Namun sayangnya, statistik fantastis di atas belum lah cerminan kondisi objektif masyarakat Riau secara keseluruhan, karena data terbaru angka kemiskinan di Provinsi Riau masih mencapai hampir setengah juta jiwa. Ketimpangan ini, jika dikaitkan dengan potensi ekonomi perkebunan sawit yang demikian luar biasa, disebabkan oleh dua hal utama.
Pertama, kepemilikan sawit rakyat secara swadaya yang tergolong rendah dengan tingkat produktivitas yang juga rendah. Meskipun separuh perkebunan sawit riau merupakan perkebunan rakyat, namun didominasi perkebunan plasma. Perkebunan plasma merupakan perkebunan satu atap, dimana pengelolaan kebun dilakukan oleh perusahaan baik dalam hal menanam, memelihara hingga memanen dan mengambil hasilnya. Petani hanya mendapatkan hasil bersih yang diberikan perusahaan melalui wadah koperasi. Manajemen satu atap ini diatur dalam Permentan No. 33/Permentan/OT.140/7/2006 tentang pengembangan Perkebunan Melalui Program Revitalisasi Perkebunan.

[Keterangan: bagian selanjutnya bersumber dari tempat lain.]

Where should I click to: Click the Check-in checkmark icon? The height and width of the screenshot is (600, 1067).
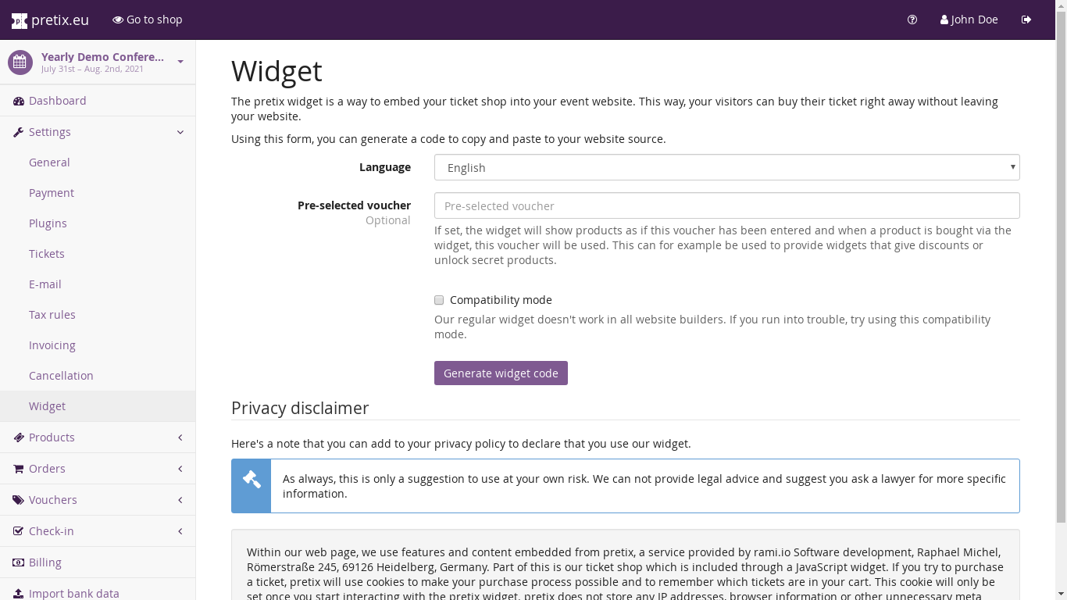pyautogui.click(x=19, y=531)
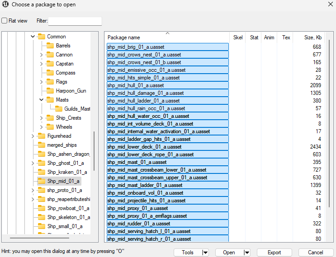
Task: Sort list by Size, Kb column header
Action: [x=312, y=37]
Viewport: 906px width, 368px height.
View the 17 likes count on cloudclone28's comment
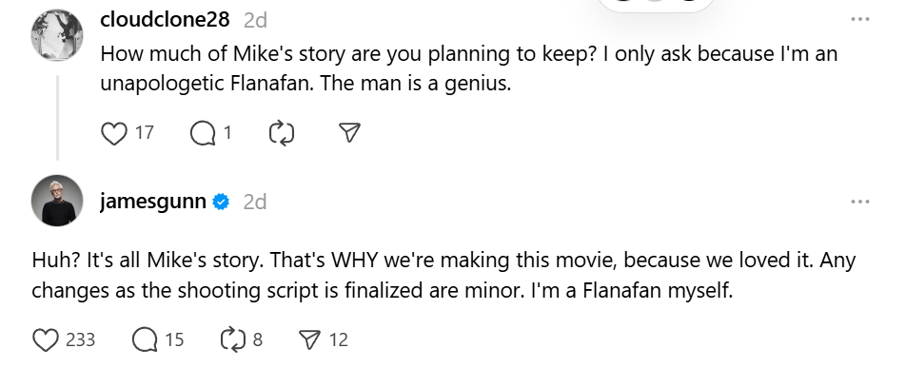pyautogui.click(x=145, y=133)
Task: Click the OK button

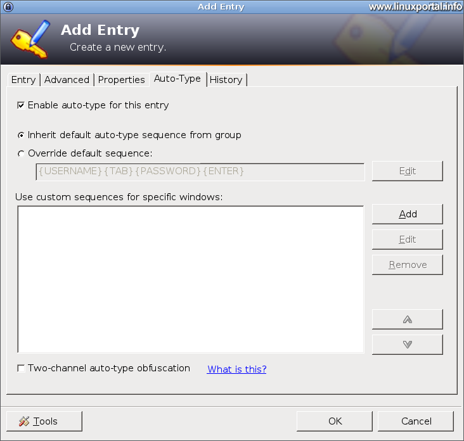Action: 335,421
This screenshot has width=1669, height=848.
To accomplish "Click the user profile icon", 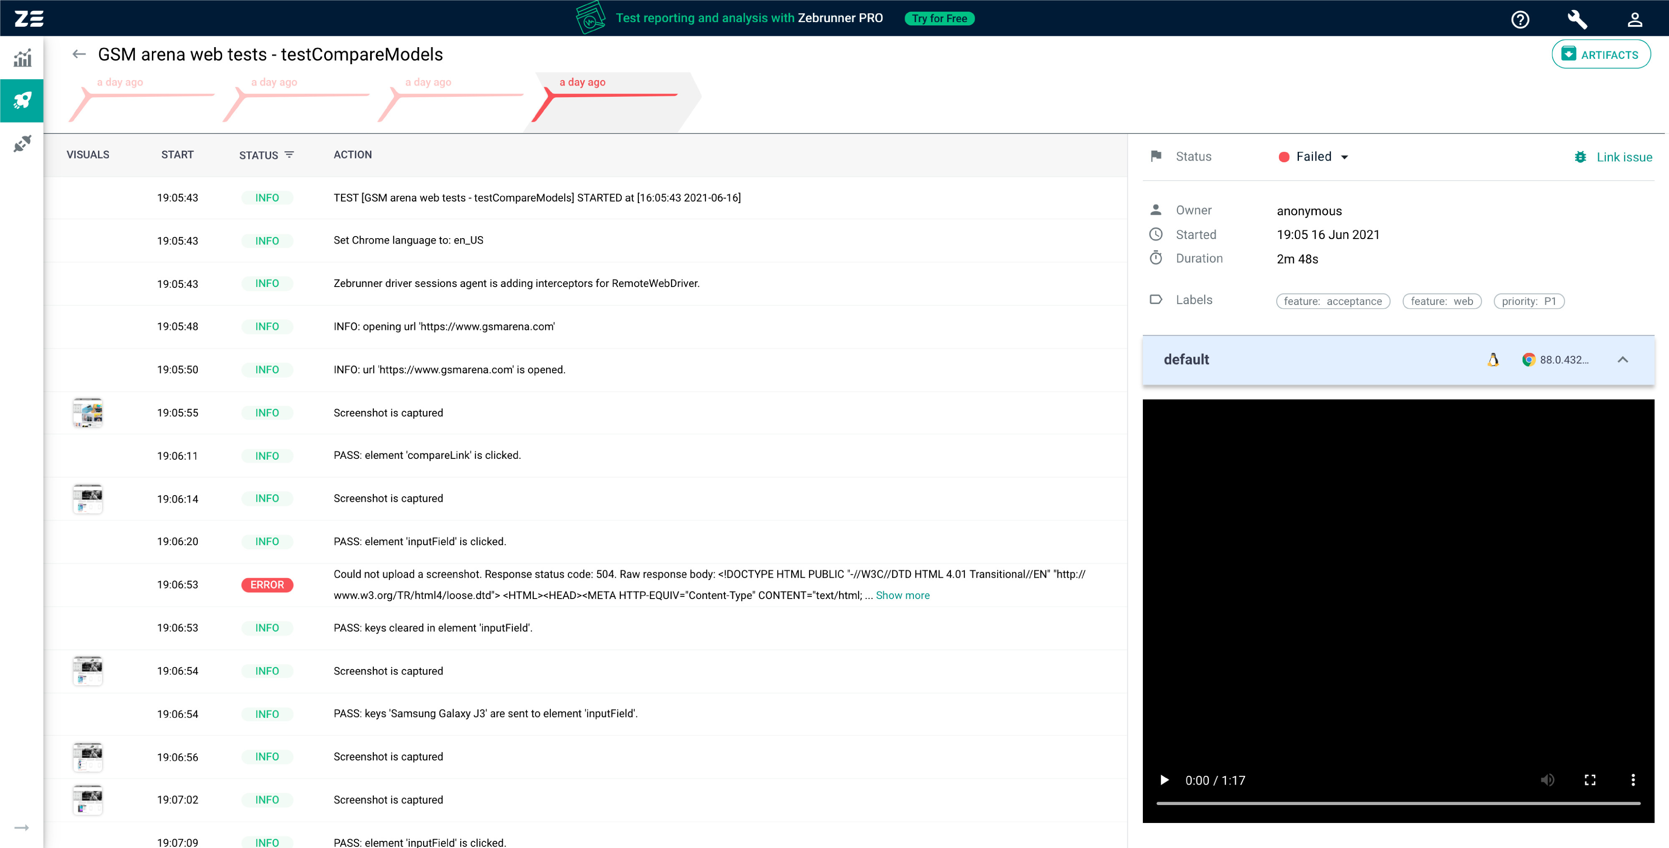I will (1640, 18).
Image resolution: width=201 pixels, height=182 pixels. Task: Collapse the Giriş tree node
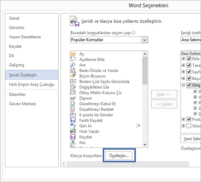[x=183, y=85]
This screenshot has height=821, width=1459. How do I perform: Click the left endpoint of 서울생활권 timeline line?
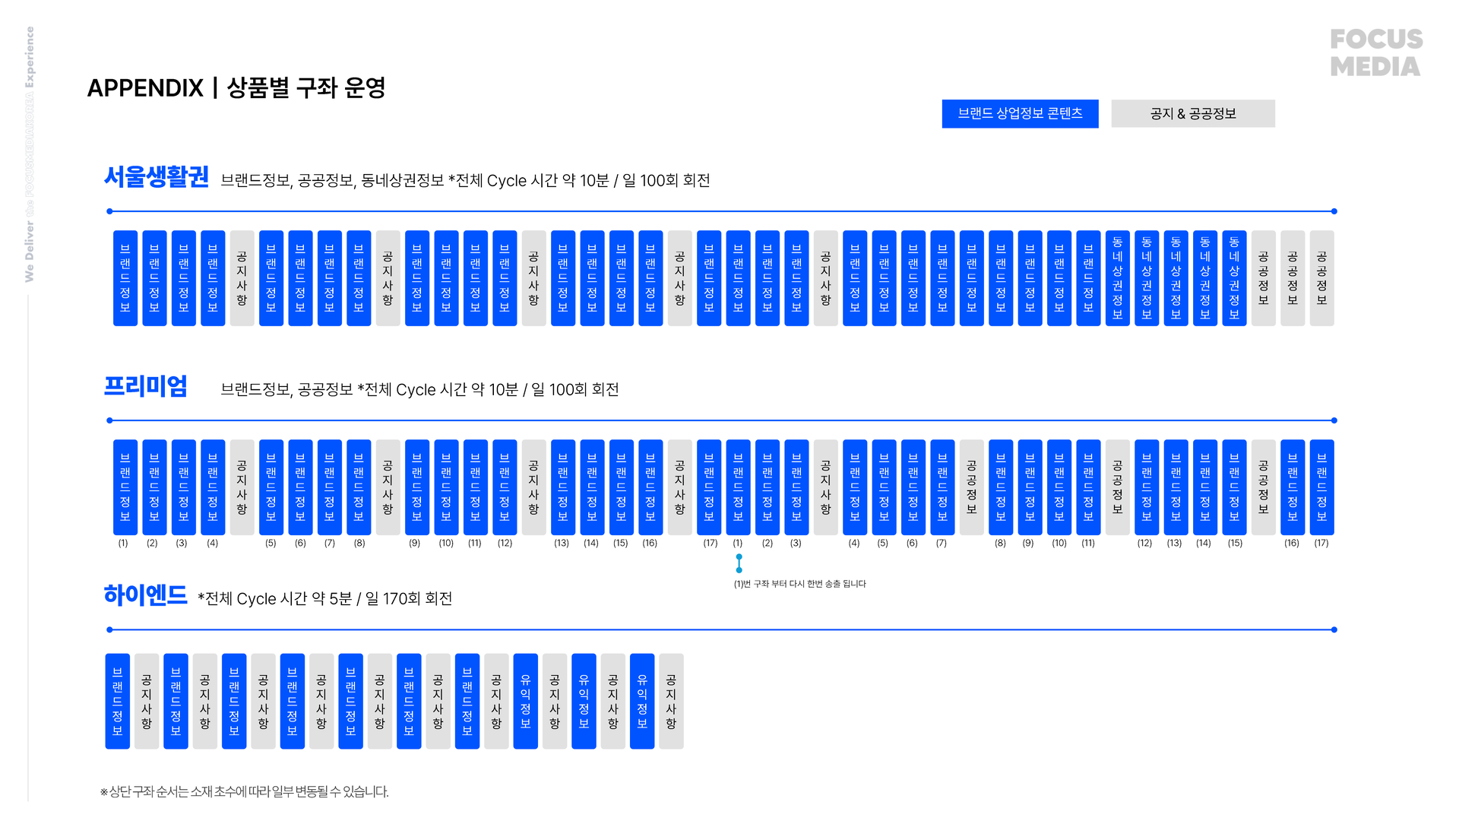109,211
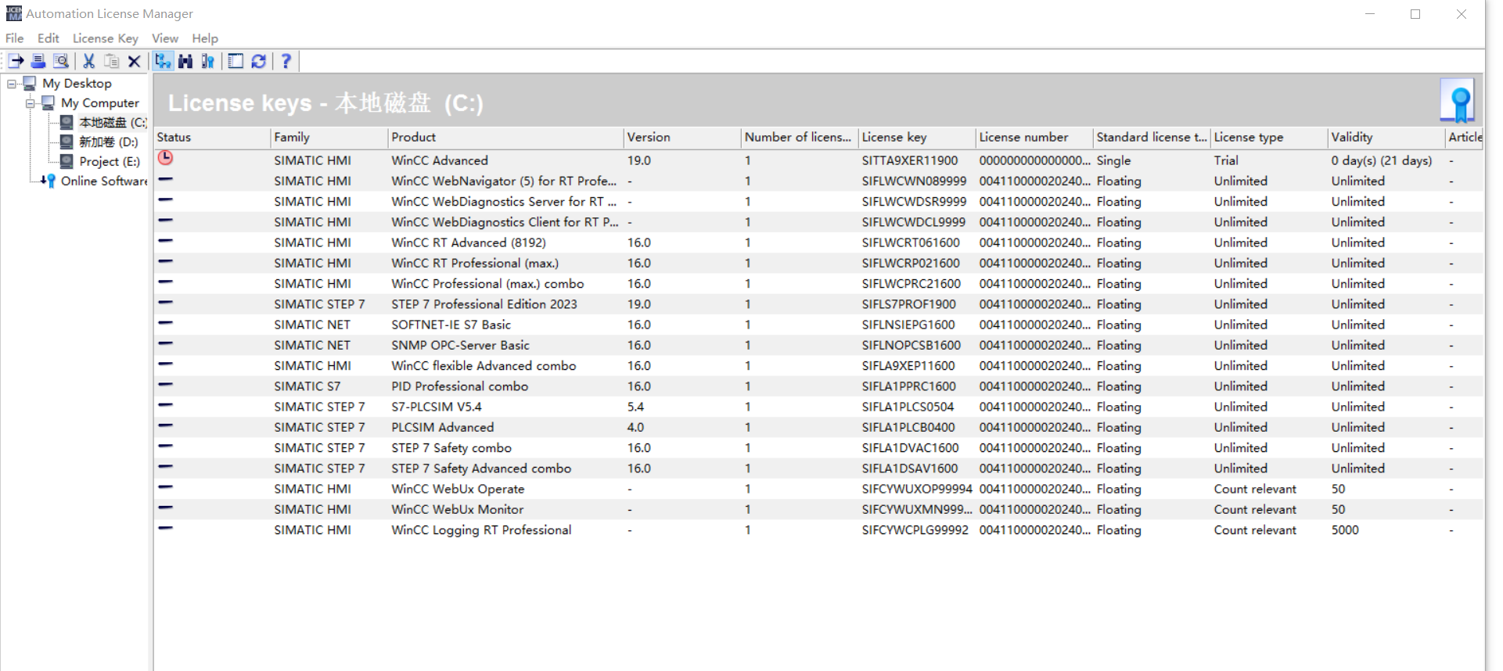The height and width of the screenshot is (671, 1503).
Task: Collapse the My Desktop tree node
Action: click(x=12, y=84)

Pola kemitraan perusahaan dengan masyarakat tempatan ini menimbulkan banyak konflik, baik antara masyarakat dengan perusahaan, maupun antar masyarakat sendiri khususnya dengan koperasi yang lebih condong menjadi perpanjangan perusahaan ketimbang anggota koperasinya sendiri. Konfliknya cenderung tidak jauh dari isu tranparansi hasil kebun dan ketidakjelasan lahan plasma yang hanya di atas kertas.
Sedangkan perkebunan swadaya rakyat masih berkutat pada masalah kualitas bibit, keterbatasan pengetahuan dalam perawatan yang berujung pada rendahnya produktivitas. Angka produktivitas sawit rakyat tercatat hanya 2-3 ton/hektare, sedangkan kebun perusahaan swasta bisa mencapai 4-6 ton/hektare. Padahal, jika perkebunan rakyat dikelola dengan baik, bisa mencapai 8 ton/hektare. Angka ini pun makin jauh jika dibandingkan produktivitas sawit Malaysia yang mencapai 12 ton/hektare.
Kedua, ekspor sawit masih didominasi minyak sawit bukannya produk turunan. Hingga kini, Indonesia hanya mampu mengekspor 15% produk turunan minyak sawit, sehingga sebagian besarnya masih di ekspor dalam bentuk CPO. Menyedihkannya, sebagai provinsi penghasil CPO terbesar, hingga kini belum ada industri pengolahan produk turunan sawit di Riau. Intervensi pemerintah melalui perwujudan empat kawasan industri terpadu di Pekanbaru, Dumai, Siak dan Enok, Inhil belum menunjukkan gelagat keseriusan.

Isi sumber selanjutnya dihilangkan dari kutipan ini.